Natie did that, because spending time with Mom was fun. And while they were doing that, Mom spoke more about cooking than she did about the upcoming Cleaning. If she focused on that, really tried hard, then she was very tired by bedtime and all Dad would do was take her book from her bag and read her whichever story she asked him too.

“Dad? Patty said I’m too old for bedtime stories now.”

“Don’t be silly. You will never too old to have a story.”

Natie wondered if cooking would be anything like a bedtime story. Putting in the ingredients. Letting the fire change it. But in the end she would rather climb a tree and press flowers. That was where she was when the Cleaning commenced.

The Playthings of God (pt4)

“Are you still going to be a vet when you grow up?” Natie asked Patty.

Patty nodded. “Yep! Di said I could stick around when June delivers her puppies and help out! I’m on my way!”

Natie frowned. “Wow. You’re lucky.”

“Uh huh! And Miranda said she will let me sit with her when she works. I’m well on my way!”

Patty sounded so proud, she didn’t notice that Natie didn’t have anything to contribute to the conversation. Natie didn’t feel like mentioning that she had no idea. She didn’t feel like mentioning that her father always reminded her that she was running out of time to be free before she would have to start looking. Start choosing.

That Patty already knew what she wanted made Natie jealous. This seemed increasingly more important than waiting for the Cleaning.

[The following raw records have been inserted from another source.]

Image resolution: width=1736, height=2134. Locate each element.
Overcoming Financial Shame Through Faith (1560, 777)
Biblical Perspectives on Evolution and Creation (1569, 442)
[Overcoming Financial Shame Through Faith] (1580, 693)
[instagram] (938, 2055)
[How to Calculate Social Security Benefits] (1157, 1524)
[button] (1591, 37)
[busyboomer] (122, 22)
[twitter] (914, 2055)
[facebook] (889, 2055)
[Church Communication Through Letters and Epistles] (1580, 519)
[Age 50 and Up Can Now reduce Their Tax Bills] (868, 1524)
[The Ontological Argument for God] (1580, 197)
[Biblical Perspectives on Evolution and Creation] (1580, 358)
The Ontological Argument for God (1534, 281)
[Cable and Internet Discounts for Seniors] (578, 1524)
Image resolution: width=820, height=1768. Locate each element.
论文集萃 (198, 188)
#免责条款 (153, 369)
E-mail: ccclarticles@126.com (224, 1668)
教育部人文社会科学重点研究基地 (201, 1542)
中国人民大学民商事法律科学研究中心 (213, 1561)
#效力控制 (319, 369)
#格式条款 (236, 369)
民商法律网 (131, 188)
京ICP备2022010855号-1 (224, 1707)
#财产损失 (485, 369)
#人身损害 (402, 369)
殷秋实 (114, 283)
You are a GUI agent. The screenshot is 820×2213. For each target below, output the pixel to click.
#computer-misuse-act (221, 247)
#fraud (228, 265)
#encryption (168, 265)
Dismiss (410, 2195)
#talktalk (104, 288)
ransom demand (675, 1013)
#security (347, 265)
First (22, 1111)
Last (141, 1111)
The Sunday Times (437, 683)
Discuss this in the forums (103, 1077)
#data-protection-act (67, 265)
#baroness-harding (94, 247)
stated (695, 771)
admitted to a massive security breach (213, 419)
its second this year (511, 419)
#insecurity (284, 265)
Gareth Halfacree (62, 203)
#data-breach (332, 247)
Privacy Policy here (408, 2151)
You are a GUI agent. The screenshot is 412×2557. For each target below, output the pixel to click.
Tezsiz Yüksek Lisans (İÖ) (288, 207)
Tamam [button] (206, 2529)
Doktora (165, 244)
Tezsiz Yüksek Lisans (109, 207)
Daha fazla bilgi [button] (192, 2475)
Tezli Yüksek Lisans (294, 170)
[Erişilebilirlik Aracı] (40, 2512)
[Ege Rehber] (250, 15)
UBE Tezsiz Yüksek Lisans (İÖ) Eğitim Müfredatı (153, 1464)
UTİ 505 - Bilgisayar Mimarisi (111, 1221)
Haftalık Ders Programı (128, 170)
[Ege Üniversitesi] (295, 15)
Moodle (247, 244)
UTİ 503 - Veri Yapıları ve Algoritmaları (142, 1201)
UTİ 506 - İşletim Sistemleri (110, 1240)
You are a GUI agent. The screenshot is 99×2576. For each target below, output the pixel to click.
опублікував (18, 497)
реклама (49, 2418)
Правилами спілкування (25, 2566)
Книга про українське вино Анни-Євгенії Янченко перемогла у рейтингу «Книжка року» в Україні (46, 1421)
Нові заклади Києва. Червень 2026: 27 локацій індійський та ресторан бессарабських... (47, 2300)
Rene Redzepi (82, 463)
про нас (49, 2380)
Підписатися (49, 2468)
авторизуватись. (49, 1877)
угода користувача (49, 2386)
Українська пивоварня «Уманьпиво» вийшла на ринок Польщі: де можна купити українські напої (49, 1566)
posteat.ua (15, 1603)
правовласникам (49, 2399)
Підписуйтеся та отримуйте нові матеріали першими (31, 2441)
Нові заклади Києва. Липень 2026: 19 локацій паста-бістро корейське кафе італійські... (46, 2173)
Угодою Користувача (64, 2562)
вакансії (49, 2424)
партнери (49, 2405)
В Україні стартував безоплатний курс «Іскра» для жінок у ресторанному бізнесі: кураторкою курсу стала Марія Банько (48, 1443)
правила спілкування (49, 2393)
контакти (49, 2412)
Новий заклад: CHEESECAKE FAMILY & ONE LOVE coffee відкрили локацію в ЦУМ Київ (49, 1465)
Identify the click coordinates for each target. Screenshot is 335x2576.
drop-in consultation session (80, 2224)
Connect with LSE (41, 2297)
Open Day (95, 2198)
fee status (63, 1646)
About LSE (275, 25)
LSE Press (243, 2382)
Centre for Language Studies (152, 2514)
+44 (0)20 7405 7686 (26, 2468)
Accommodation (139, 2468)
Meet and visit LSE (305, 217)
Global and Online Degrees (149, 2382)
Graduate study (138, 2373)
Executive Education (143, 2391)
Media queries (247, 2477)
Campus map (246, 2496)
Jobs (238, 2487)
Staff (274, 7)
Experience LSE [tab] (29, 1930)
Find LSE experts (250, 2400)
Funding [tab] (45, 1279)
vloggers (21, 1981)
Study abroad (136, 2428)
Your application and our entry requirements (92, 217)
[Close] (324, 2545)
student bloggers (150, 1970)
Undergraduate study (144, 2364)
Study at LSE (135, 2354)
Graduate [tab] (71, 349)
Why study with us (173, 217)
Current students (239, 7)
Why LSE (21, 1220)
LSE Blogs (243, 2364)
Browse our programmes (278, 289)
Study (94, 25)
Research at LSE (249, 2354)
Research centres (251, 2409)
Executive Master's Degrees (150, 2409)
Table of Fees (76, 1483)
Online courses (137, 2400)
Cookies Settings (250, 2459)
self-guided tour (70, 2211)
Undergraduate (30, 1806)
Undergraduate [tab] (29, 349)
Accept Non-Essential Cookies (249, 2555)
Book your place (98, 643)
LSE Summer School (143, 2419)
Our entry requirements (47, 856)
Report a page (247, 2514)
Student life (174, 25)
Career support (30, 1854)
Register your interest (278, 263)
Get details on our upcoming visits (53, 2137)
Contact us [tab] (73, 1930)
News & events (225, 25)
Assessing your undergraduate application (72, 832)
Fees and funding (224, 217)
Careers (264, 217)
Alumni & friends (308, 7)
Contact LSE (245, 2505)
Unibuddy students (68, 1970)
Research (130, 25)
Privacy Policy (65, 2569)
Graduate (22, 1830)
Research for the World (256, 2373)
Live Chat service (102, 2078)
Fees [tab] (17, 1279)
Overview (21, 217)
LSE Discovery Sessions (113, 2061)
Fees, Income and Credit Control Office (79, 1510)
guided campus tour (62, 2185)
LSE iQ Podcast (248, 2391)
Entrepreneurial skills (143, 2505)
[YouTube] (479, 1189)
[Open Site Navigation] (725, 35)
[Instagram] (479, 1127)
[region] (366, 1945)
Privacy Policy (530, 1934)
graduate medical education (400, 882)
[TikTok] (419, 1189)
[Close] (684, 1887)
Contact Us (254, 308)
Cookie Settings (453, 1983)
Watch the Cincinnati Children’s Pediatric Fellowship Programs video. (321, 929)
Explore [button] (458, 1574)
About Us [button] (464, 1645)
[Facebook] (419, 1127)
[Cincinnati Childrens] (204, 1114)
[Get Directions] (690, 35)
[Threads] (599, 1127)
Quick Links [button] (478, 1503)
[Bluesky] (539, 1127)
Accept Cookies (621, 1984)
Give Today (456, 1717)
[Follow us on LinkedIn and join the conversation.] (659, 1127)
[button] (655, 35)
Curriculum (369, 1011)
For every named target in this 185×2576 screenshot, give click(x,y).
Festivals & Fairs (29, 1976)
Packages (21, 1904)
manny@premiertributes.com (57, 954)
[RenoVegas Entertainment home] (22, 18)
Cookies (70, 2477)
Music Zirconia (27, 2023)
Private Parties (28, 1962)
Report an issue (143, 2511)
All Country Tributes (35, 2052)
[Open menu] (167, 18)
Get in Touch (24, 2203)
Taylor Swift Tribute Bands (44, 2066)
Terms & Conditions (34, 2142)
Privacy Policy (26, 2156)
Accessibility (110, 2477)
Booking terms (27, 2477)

But none of those things really interested her, as much as she tried. She hung around the store, but only wanted to buy some candy. She fed some of the cows, but if she had to do more than hold out her hand flat and let the long tongue come out to eat the little she could hold, she would get tired. She climbed a tree, but wasn’t sure what that might relate to when it came to her future job.

The Playthings of God (pt3)

Natie wasn’t sure she wanted to be outside when the Cleaning happened, even though that was where most everyone else wanted to be most of the time. While she really wanted to see what new flowers might show up after the Cleaning was over, she wasn’t sure if she wanted to see the Hand take.

The Hand had always given before, every time she had seen it. The great, big Hand descended from above with food or toys or would rearrange something. Patty’s house had been shifted from the left side of her property to the right side when they were five. Natie had thought that was great, because it meant she could see her from her bedroom window.

But this time the Hand might take something. And if it was taken out, there was no guarantee it would ever come back. That was why Mom made her wear a backpack with the things she didn’t want to lose.

Natie became tired of hearing about it though, when the months passed and the Cleaning had not happened yet. Her shoulders hurt from carrying around that book all the time. She really wanted to talk about something else.

The Playthings of God (pt2)

The Cleaning would happen at some point this year, but no one knew when. In the meantime, everyone would carry the most important things with them until it was over with.

“Wow, your bag is heavy.” Patty couldn’t even lift it. She showed Natie her collection of flowers as well, carefully put at the bottom of her bag underneath all of her stuffed dog toys and a single ball. “Mine is better.”

“Is not!”

“Is too!”

Patty’s brother yelled at them to take it outside.